I continue to do the vanilla plus method (some bike doubles when able) because I have tremendous brain fatigue when thinking about building a training plan. Knowing I have the same thing every week without sitting down at the end of a tired life day is the only way I’ve found to stay consistent. If I’m leaving a few seconds on the table then so be it. The longer reps suit me because I like zoning out and just getting in a groove, stopping and starting constantly just feels like I’m inviting injury. Early on I tried 400/1 k’s, all left my LFS quite high along with me wondering if I’d missed a rep since I don’t program them into my watch.
I love racing and am fine shaking off a sub par effort with a shrug since I don’t really periodize.
On the race pace topic, I closed a mile in Denver in 63 a few weeks back. That is close to what I closed lesser miles as a much faster collegiate. And this is without doing any prep, no 200’s tuning up. I figure my speed is just latent sitting there as long as I’m in good overall shape I see zero need to put my hand in the fire during training if I only call on it in races. I was of the opinion that I need a few race reps prior but I think not now.
I think this is what people don't understand. If you have speed naturally, at hobby level it's stupid to train it IMO. It's the last thing you need and you already have some in reserve naturally.
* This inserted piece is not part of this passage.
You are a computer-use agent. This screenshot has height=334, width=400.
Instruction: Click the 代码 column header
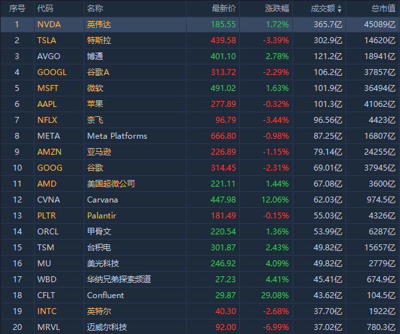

You would have the advantage over your buddy sirpoc and out kick him in a straight race even if he specifized speed for 6 weeks before and you did nothing. So, you may as well work on the stuff that doesn't come as naturally or the weaker areas, the aerobic fitness.
I know lots of people would disagree but this is fully also how it has played out for me and others it seems in this thread. But this thread has always been good at challenging the norms. Or at least challenging what short studies often say, or what coaches will go to their graves saying you must do (even sub 15 I still consider hobby jogging and not worrying about what elites are really doing yet).